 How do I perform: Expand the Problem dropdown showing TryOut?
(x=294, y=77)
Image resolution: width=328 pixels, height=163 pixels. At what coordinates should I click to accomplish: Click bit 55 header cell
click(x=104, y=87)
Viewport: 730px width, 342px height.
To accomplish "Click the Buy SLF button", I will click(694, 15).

* * *

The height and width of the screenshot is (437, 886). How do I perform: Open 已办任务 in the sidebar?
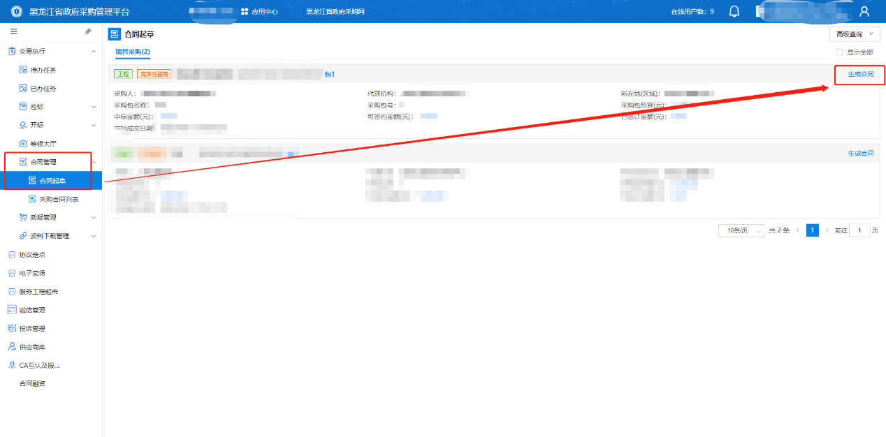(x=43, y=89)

...

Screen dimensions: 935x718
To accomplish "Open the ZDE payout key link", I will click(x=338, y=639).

§ **What to produce**
Tally the lines of the material in which the string "will" occurs, and present only that tally.

§ **Completed exercise**
2